US Senator Kyrsten Sinema won’t seek re-election, reshaping Arizona race

Independent US Senator Kyrsten Sinema of Arizona said she will not run for a second term, ending prospects for a turbulent three-way race in one of the nation’s most politically competitive states.

Sinema, who switched her party affiliation from Democrat to independent in 2022, criticised partisan dysfunction in Congress in announcing her much-anticipated decision.

“Because I choose civility, understanding, listening, working together to get stuff done, I will leave the Senate at the end of this year,” Sinema said in a statement.

Sinema, 47, recently helped clinch a failed border deal with Republican senators that would have cracked down on illegal border crossings, make it harder to apply for asylum and speed up deportations of undocumented migrants. Republicans repudiated the deal after Donald Trump criticised it.

Her decision follows anaemic fundraising during the final three months of 2023, with a US$535,000 haul that was a fraction of the amounts raised by Republican firebrand Kari Lake and progressive Democratic congressman Ruben Gallego, the favourites for their parties’ nominations.

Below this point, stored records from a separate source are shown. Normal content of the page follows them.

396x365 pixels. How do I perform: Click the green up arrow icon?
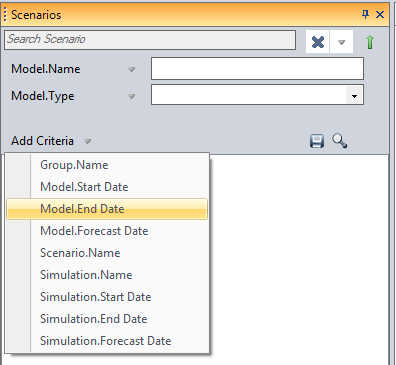[x=370, y=42]
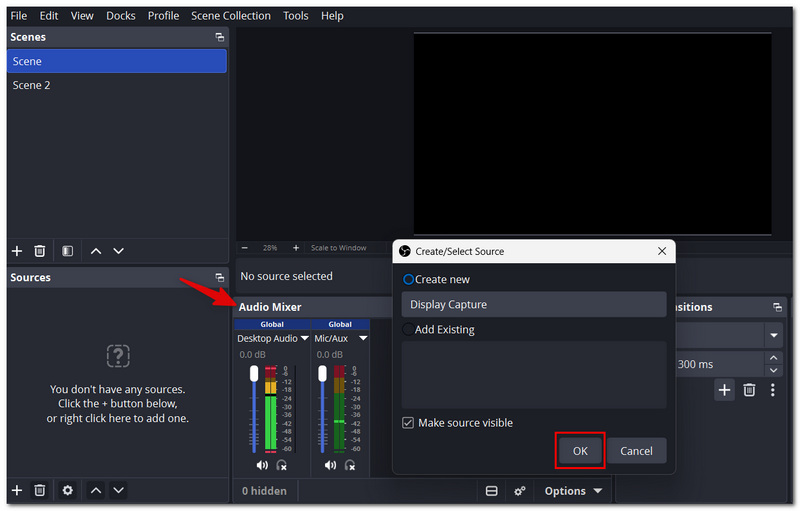Mute Desktop Audio speaker icon
This screenshot has height=511, width=800.
click(262, 465)
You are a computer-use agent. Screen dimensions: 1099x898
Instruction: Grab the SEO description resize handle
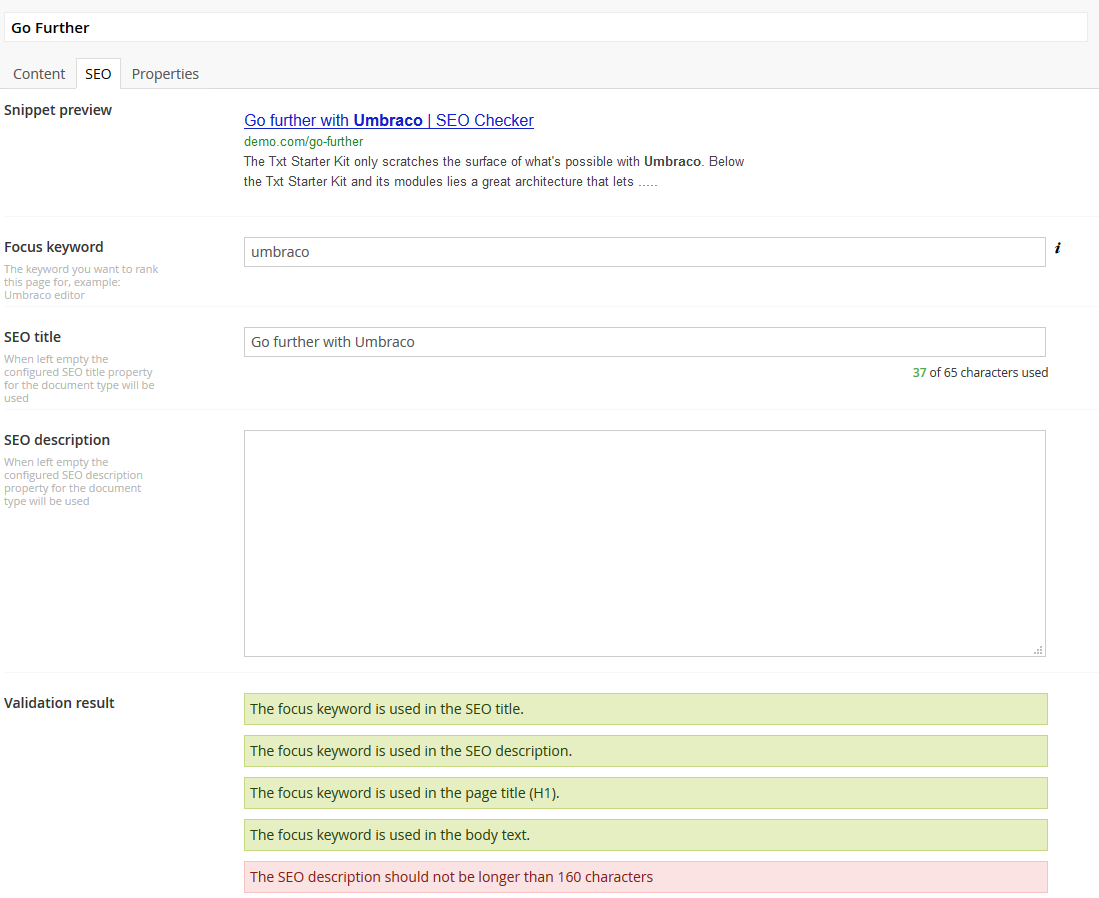1038,650
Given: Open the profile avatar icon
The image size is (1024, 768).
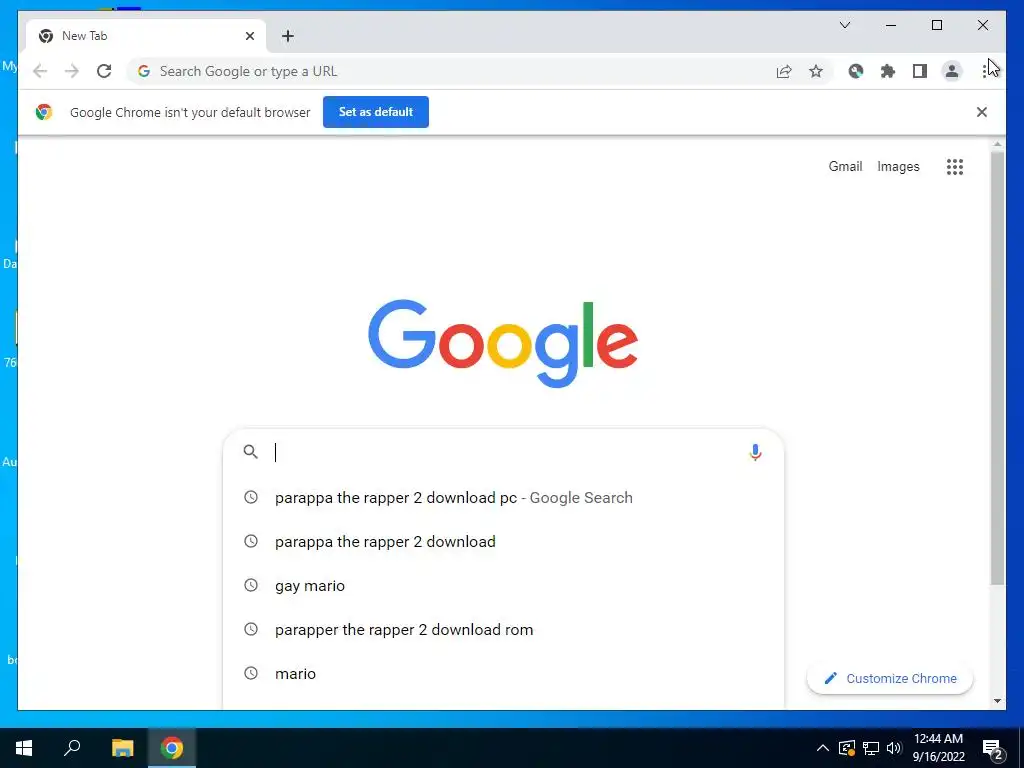Looking at the screenshot, I should click(952, 71).
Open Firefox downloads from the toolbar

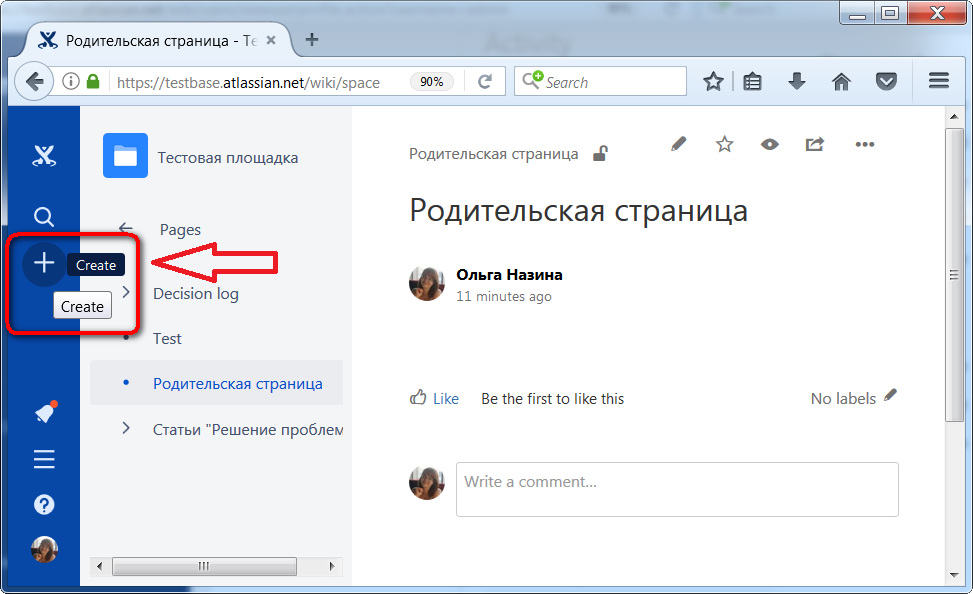[796, 80]
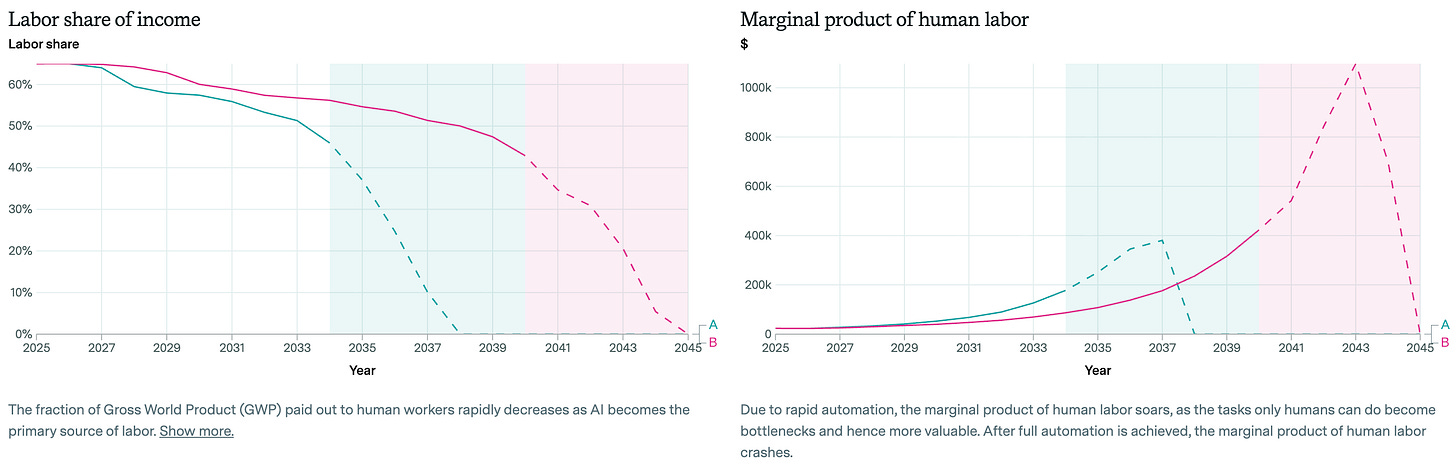Click the 60% y-axis label

click(x=19, y=84)
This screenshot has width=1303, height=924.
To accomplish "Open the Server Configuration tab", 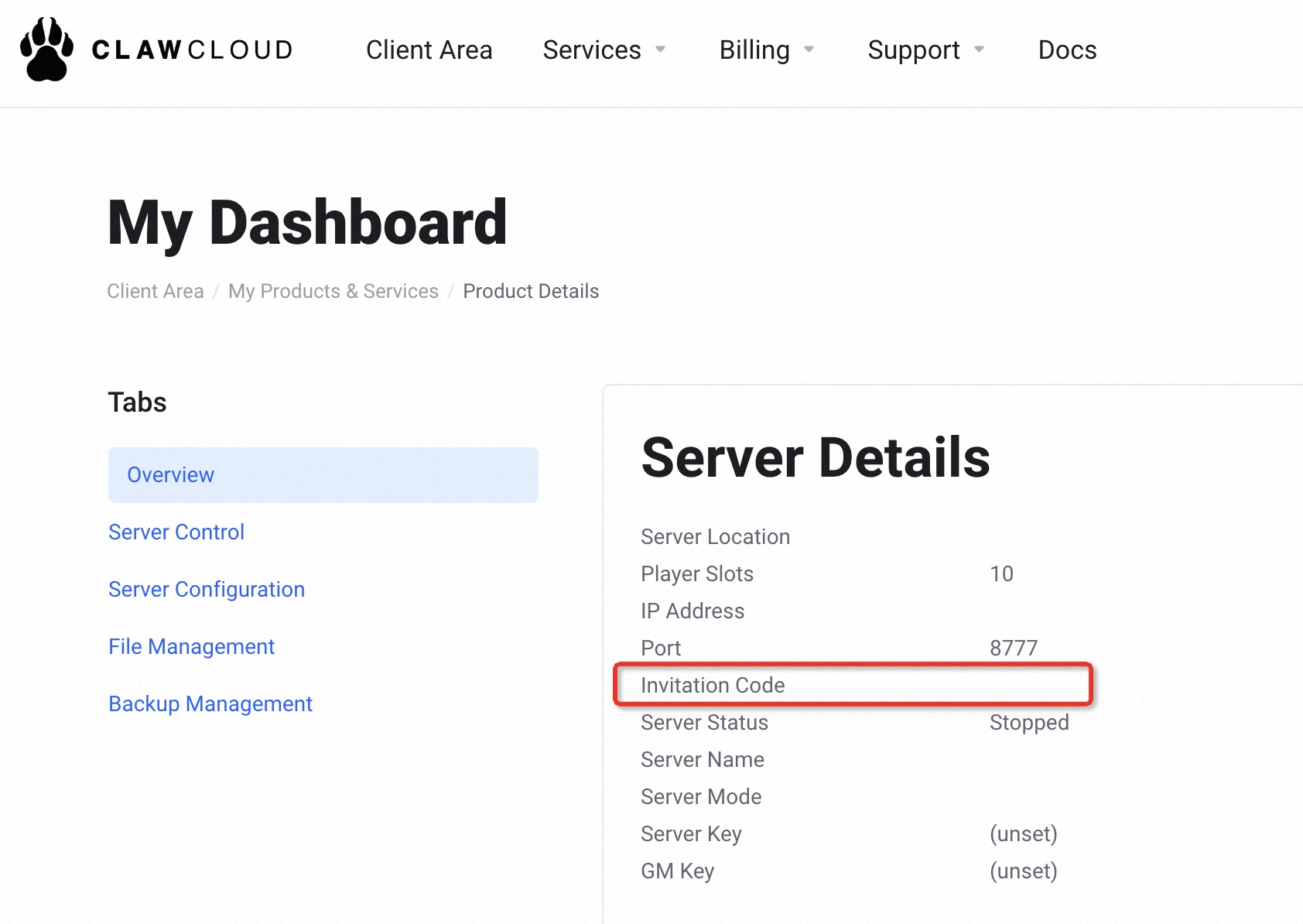I will (207, 590).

Sinema usually votes with Democrats, which has given the party a 51-seat majority and greater ability to confirm judicial nominees.

The announcement sets up a race between Lake, who refused to concede her loss in Arizona’s 2022 gubernatorial race, and Gallego, a military veteran who has been in the House since 2015.

An Emerson College Polling/The Hill survey conducted last month showed Gallego maintaining and possibly enlarging his lead in a two-person contest against Lake. Gallego led by 7 percentage points in a hypothetical two-way contest, up from 6 points in a three-way race. The margin of error was 3 points.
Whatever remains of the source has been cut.